EXERCISE - Reproduce each of the records below word for word.

DATASET CONTENT -
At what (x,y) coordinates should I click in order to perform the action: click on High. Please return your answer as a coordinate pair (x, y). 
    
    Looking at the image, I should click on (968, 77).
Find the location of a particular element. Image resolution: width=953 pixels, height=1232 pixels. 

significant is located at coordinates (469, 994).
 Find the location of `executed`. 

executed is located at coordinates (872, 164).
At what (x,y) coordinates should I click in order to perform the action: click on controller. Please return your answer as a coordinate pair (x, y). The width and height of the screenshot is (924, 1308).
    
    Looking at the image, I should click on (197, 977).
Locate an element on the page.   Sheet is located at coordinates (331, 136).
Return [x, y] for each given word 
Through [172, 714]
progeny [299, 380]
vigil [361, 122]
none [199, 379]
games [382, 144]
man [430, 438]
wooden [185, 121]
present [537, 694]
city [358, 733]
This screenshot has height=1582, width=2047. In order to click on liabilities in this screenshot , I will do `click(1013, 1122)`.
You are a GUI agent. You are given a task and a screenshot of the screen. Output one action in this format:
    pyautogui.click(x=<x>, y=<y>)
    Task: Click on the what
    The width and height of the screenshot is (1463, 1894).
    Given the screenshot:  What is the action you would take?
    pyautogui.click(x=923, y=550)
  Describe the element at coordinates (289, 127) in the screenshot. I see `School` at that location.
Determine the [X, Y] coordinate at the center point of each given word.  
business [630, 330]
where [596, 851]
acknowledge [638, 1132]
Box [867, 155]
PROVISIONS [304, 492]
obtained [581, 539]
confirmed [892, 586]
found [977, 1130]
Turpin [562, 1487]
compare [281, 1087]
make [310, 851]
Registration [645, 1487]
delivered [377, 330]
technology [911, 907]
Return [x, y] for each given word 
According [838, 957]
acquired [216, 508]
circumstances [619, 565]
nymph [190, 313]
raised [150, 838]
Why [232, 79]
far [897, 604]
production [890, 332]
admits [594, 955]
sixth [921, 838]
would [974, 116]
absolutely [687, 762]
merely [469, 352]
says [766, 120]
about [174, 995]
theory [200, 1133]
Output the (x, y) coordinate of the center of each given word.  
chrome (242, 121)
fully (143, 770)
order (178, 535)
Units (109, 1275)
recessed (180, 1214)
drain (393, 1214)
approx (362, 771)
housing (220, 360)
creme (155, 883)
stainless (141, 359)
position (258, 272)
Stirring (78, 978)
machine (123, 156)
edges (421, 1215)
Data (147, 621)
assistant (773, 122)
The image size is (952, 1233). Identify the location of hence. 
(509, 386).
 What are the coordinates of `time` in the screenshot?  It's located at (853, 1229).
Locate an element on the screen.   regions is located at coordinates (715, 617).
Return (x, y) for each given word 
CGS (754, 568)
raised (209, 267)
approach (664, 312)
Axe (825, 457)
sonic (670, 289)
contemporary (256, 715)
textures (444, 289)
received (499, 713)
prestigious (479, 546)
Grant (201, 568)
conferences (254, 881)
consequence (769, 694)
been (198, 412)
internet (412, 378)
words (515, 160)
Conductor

SOLUTION FOR THIS EXERCISE -
At what (x,y) coordinates should I click in order to perform the action: click on High. Please return your answer as a coordinate pair (x, y). 
    
    Looking at the image, I should click on (968, 77).
Find the location of a particular element. Image resolution: width=953 pixels, height=1232 pixels. 

significant is located at coordinates (469, 994).
 Find the location of `executed`. 

executed is located at coordinates (872, 164).
At what (x,y) coordinates should I click in order to perform the action: click on controller. Please return your answer as a coordinate pair (x, y). The width and height of the screenshot is (924, 1308).
    
    Looking at the image, I should click on (197, 977).
Locate an element on the page.   Sheet is located at coordinates (331, 136).
Return [x, y] for each given word 
Through [172, 714]
progeny [299, 380]
vigil [361, 122]
none [199, 379]
games [382, 144]
man [430, 438]
wooden [185, 121]
present [537, 694]
city [358, 733]
This screenshot has height=1582, width=2047. In order to click on liabilities in this screenshot , I will do `click(1013, 1122)`.
You are a GUI agent. You are given a task and a screenshot of the screen. Output one action in this format:
    pyautogui.click(x=<x>, y=<y>)
    Task: Click on the what
    The width and height of the screenshot is (1463, 1894).
    Given the screenshot:  What is the action you would take?
    pyautogui.click(x=923, y=550)
  Describe the element at coordinates (289, 127) in the screenshot. I see `School` at that location.
Determine the [X, Y] coordinate at the center point of each given word.  
business [630, 330]
where [596, 851]
acknowledge [638, 1132]
Box [867, 155]
PROVISIONS [304, 492]
obtained [581, 539]
confirmed [892, 586]
found [977, 1130]
Turpin [562, 1487]
compare [281, 1087]
make [310, 851]
Registration [645, 1487]
delivered [377, 330]
technology [911, 907]
Return [x, y] for each given word 
According [838, 957]
acquired [216, 508]
circumstances [619, 565]
nymph [190, 313]
raised [150, 838]
Why [232, 79]
far [897, 604]
production [890, 332]
admits [594, 955]
sixth [921, 838]
would [974, 116]
absolutely [687, 762]
merely [469, 352]
says [766, 120]
about [174, 995]
theory [200, 1133]
Output the (x, y) coordinate of the center of each given word.  
chrome (242, 121)
fully (143, 770)
order (178, 535)
Units (109, 1275)
recessed (180, 1214)
drain (393, 1214)
approx (362, 771)
housing (220, 360)
creme (155, 883)
stainless (141, 359)
position (258, 272)
Stirring (78, 978)
machine (123, 156)
edges (421, 1215)
Data (147, 621)
assistant (773, 122)
The image size is (952, 1233). Identify the location of hence. 
(509, 386).
 What are the coordinates of `time` in the screenshot?  It's located at (853, 1229).
Locate an element on the screen.   regions is located at coordinates (715, 617).
Return (x, y) for each given word 
CGS (754, 568)
raised (209, 267)
approach (664, 312)
Axe (825, 457)
sonic (670, 289)
contemporary (256, 715)
textures (444, 289)
received (499, 713)
prestigious (479, 546)
Grant (201, 568)
conferences (254, 881)
consequence (769, 694)
been (198, 412)
internet (412, 378)
words (515, 160)
Conductor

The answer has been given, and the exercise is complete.